One of the biggest problems in organizational communication is when people feel out of the loop. Actions are being taken and people who need to know are not being informed. We don’t know the things we “should” but, somehow, others know it, so we take offense — we might even perceive an intentional slight. For growing teams in particular this can feel overwhelming — it used to be just three of you in a garage, and communication was simple, real-time, thorough! But now it’s a team of twelve, and four of them are remote, and things are slipping through the cracks. But how do you fix it?

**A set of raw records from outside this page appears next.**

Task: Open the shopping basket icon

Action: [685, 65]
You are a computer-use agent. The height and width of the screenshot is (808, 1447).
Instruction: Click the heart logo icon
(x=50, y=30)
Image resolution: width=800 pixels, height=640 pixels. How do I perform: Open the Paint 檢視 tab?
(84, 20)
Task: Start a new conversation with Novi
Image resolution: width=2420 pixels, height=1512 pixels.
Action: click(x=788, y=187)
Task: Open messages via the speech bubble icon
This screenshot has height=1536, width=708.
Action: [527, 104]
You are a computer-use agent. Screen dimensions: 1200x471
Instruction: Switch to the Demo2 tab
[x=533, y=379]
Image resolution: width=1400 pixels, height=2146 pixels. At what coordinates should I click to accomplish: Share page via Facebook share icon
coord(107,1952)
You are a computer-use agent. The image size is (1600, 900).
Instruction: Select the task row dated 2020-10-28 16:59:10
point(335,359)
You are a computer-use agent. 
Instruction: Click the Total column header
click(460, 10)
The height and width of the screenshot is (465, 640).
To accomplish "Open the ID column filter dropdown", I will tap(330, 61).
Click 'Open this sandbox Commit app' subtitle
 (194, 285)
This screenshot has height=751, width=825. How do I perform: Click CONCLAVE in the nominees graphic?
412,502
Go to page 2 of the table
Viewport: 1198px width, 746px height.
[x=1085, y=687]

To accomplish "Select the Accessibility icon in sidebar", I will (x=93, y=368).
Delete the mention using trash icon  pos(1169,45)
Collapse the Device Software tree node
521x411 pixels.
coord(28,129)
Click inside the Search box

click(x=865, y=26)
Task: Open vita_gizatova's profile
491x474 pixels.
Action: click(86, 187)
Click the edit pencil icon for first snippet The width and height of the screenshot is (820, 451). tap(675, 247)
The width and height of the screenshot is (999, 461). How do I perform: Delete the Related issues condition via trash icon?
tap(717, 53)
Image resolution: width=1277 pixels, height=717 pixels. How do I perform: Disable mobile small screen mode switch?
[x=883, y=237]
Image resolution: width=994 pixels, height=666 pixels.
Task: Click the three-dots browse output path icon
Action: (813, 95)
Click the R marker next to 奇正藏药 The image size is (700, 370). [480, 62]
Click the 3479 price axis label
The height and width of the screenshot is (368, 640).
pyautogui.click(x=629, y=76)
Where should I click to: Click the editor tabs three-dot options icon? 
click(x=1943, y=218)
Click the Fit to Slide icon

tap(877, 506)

First, which problem are you solving? Is the problem over-communication with people swimming in so much information they can’t distinguish what’s important from what’s just FYI? Or is it a case of so little communication people can go for weeks before hearing important updates? Either way, the answer, as with most things, is based in simplicity. Occam’s Razor states that if there are two explanations for an occurrence, the simplest explanation is usually the right one. Applied to solutions: in the face of any technical problem, the simplest tool is usually the most effective. Analyze what your needs are, and then find the tool that most efficiently meets those needs. In the case of communication, it could be something like Slack, Basecamp, or Discord. If you’ve over-engineered the problem, signing up for five full-blown SaaS tools when one would have done the trick — because, you know, if one is good, five is surely better — then you need to simplify. Rarely is your objective to figure out what forms of communication provide the most features — but rather, which provides the simplest, minimum number of features necessary to keep communication as clear and obvious as possible. Otherwise, you add unnecessary complexity to the very problem you’re trying to solve.

Do you have a solid, reliable infrastructure of communication, both with technology as well as the “chain of command” that will pass information from person to person? Or are you over (or under) thinking it?